We’ve visited with other Milk members on projects such as our conversation with Milk CEO Will Cohen for Jonathan Strange and Mr. Norrell, Dr. Who's 50th anniversary spectacular, The Day of the Doctor, and Milk co-founder Sara Bennett's Oscar win for Ex-Machina, among many others.
JC and Douglas had also worked together on Doctor Who, laying the groundwork for JC’s leading one of Milk’s largest teams yet as VFX Supervisor on Good Omens: a crew of over 60 artists spanning every department at Milk working on over 650 shots, with prep work spanning a year and a half, plus five months turnaround from the end of shooting through final delivery, everything from particle systems to weather systems, creatures, thousands of years’ worth of world-building, and a general level of effects mayhem not typically applied to the world of comedy.
JC and Milk VFX Producer Jenna Powell enjoyed a unique level of collaboration with both Douglas and Neil.
Milk VFX Supervisor JC Deguara and VFX Producer Jenna Powell
Not only had they been able to work intimately together from the earliest stages of pre-production, but JC was frequently on-set during shooting, and Neil and Douglas were on-site at Milk’s London office for virtually the entire post-production process. Ideas freely flowed in every direction, and constant contact also contributed to maximum efficiency. The best ideas were identified early, iterations moved quickly, and the entire team was able to maximize every effort.

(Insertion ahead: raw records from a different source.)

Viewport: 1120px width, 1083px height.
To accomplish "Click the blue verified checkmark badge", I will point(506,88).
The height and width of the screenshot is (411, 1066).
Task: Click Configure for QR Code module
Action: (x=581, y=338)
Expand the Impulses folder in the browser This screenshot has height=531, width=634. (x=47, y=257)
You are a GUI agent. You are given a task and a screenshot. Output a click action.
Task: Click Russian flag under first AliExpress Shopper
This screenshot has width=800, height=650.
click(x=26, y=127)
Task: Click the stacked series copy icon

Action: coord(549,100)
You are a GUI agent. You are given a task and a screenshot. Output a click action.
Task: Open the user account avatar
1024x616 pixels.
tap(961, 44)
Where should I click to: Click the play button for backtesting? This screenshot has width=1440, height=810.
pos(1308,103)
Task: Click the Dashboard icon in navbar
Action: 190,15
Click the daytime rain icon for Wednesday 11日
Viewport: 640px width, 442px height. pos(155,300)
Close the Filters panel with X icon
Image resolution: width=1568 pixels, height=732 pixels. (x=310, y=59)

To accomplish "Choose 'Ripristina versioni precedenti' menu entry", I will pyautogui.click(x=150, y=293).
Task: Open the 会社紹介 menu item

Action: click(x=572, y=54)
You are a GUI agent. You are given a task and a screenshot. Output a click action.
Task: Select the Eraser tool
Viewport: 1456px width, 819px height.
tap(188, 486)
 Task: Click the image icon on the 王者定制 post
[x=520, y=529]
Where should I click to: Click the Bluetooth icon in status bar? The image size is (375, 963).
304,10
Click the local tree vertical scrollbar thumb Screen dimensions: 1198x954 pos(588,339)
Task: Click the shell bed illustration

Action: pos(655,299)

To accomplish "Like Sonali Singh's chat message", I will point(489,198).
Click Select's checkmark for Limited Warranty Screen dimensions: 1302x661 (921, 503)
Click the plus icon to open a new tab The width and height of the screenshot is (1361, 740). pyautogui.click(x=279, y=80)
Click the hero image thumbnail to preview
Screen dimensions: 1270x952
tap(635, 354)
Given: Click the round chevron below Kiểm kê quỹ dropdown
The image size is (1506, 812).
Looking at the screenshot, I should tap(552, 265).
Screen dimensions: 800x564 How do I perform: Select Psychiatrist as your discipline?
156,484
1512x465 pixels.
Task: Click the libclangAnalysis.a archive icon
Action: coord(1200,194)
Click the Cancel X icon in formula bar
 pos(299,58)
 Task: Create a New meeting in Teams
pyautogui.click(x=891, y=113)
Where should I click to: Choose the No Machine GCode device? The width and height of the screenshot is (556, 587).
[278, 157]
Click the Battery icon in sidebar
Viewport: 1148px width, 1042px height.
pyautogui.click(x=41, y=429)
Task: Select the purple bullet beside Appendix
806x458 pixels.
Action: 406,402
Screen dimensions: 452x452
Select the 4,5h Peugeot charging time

(A quick word about spoilers from here: we won’t be speaking directly to plot points, and most of the characters and scenes have already been exposed in the trailer above and this BTS clip below, but only you know much you’d like to know or not know, so there you go.)
IN THE BEGINNING…
Having become familiar with Milk’s VFX work over the years, I couldn’t help but think that Good Omens was exactly in their wheelhouse: epic scale, covering a wide range of effects disciplines, and an approach I’ve come to think of as “grounded fantasy”. Neil was very specific about, the war between Heaven and Hell notwithstanding, wanting a world that’s recognizably this one. That’s what’s driving the story, after all, that this world is worth saving.
There were still many hundreds of effects shots to provide in a remarkably tight timeframe, six hours of finished work produced in considerably less time than a typical two-hour feature film is typically afforded, with quality needing to very much hold its own against those very feature films that might be viewed in the same streaming sitting as these episodes.
The planning actually began before Milk even bid on the job. Both JC and Jenna agreed with my assessment that Good Omens was right up Milk’s alley – “That variety of work, those kinds of creative challenges: that’s exactly what our crew relishes,” says Jenna – which is what sent JC to check out the book of Good Omens for himself.
One of the 1990 editions of Good Omens
“Our company was set up with something of a Doctor Who foundation, with everyone coming from the world of film to make that work. It wasn’t surprising to hear about Good Omens and connect it to Neil Gaiman, who wrote a few episodes of Doctor Who over the years” – but to know exactly what might be involved in doing the job, JC wanted to be more specific than that.
“I didn’t know the book before, so even before we went into the pitching stage, I started reading it. I could see some challenges right away, and we had some additional ones pointed out to us as we started to build our pitch.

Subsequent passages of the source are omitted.